— START OF Source data —
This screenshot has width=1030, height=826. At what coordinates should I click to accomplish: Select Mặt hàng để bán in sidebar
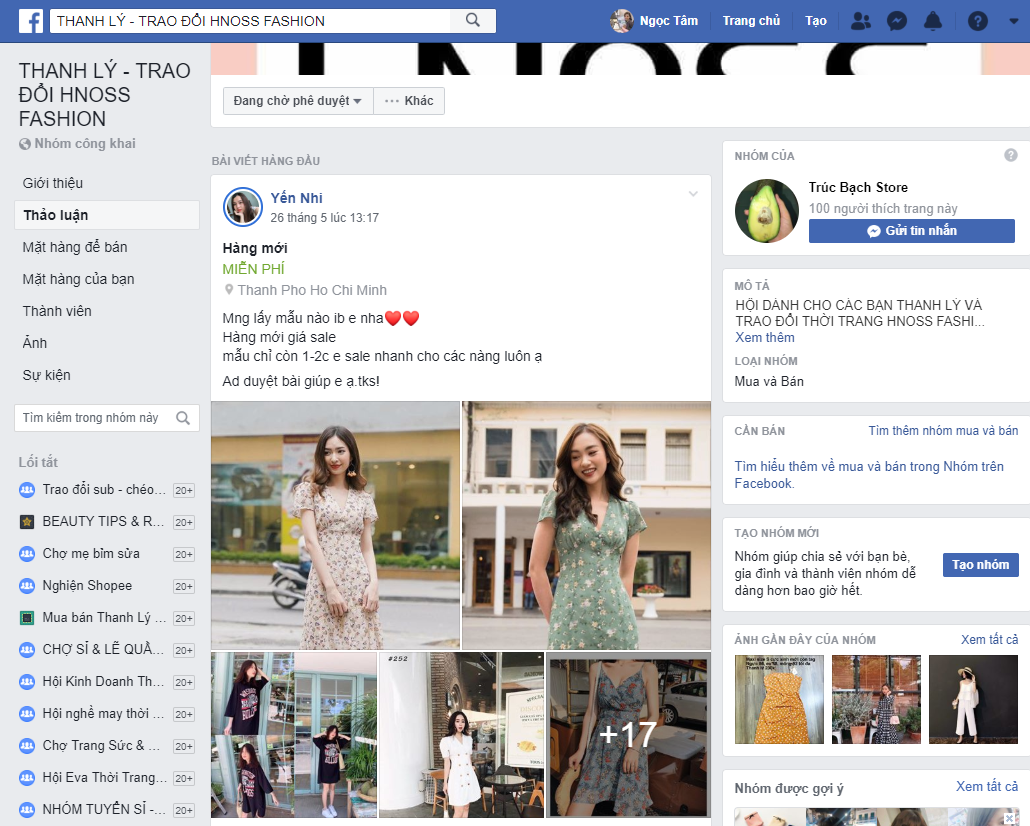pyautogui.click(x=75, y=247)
— END OF Source data —
— START OF Source data —
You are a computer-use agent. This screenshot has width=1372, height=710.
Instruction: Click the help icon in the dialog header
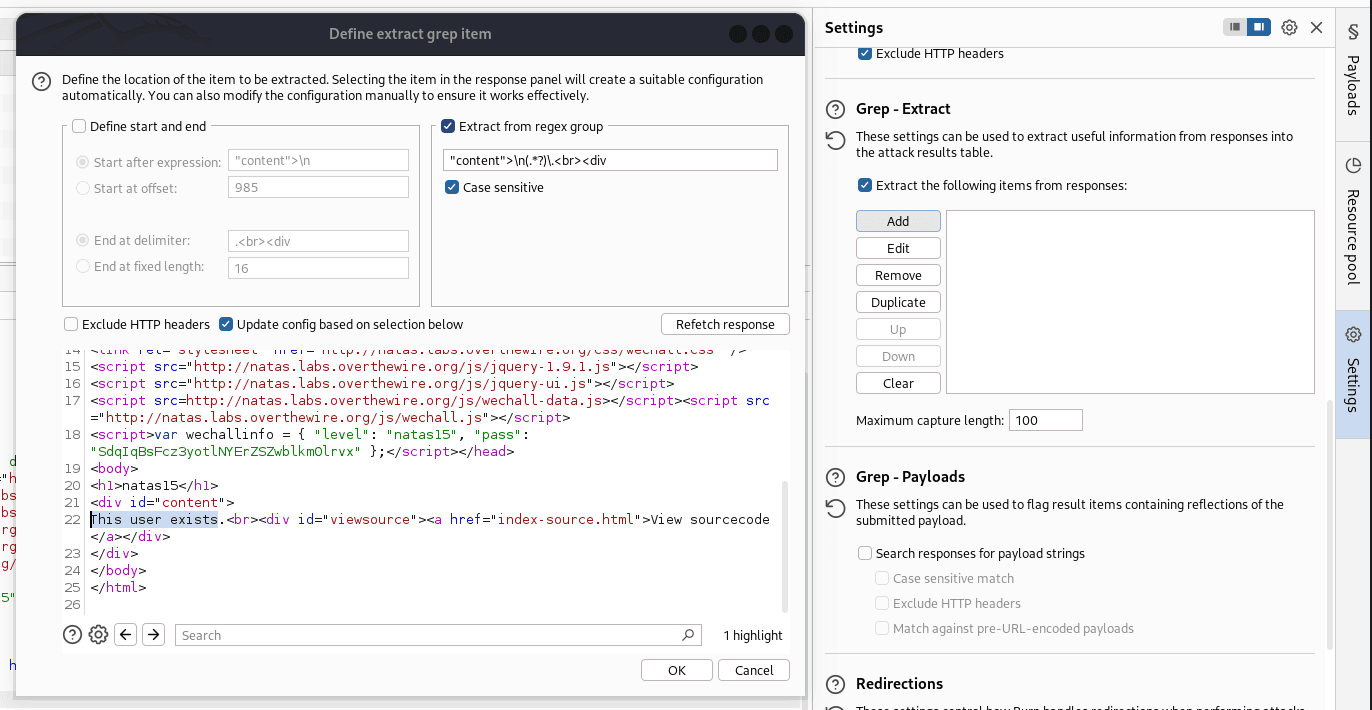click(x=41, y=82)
— END OF Source data —
What to do – Rewrite the lines from the line with "This screenshot has width=1030, height=826." to the line with "pyautogui.click(x=75, y=247)", inclusive, keeping their requests and shifting each coordinate in the answers by adding 65 to it. Leave the pictures out of your answer.

Response for this exercise –
This screenshot has width=1030, height=826. At what coordinates should I click to accomplish: Select Mặt hàng để bán in sidebar
pyautogui.click(x=140, y=312)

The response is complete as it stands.